Skip to main content
[Preprint]. 2023 Jun 18:2023.06.16.545359. [Version 1] doi: 10.1101/2023.06.16.545359

Figure 1. DINO: self-distillation with no labels, vision transformers, and datasets in this study.

Figure 1.

A) Illustration of the workflow for collecting images of experimental conditions and then analyzing cellular phenotypes with the DINO algorithm, which trains two neural networks: a teacher and a student network. DINO is trained on images only with a self-supervised objective that aims to match the features produced by the teacher (which observes random global views of an example image) with the features produced by the student (which observes random global and local views of the same example image) (Methods).
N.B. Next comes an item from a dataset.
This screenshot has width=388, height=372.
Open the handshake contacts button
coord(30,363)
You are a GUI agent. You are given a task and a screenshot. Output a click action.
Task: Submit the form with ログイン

B) Illustration of the processing pipeline using vision transformer networks trained with DINO. The image of a cell is first tokenized as a sequence of local patches, which the transformer processes using self-attention layers (Methods). The vision transformer network produces single-cell morphology feature embeddings, which are used for downstream analysis using other machine learning models or statistical tests. C) Example images of the datasets used in this study: the Allen Institute WTC-11 hiPSC dataset, the Human Protein Atlas, and a collection of Cell Painting datasets. D) Biological data analysis and downstream tasks enabled by DINO features in the datasets mentioned in C.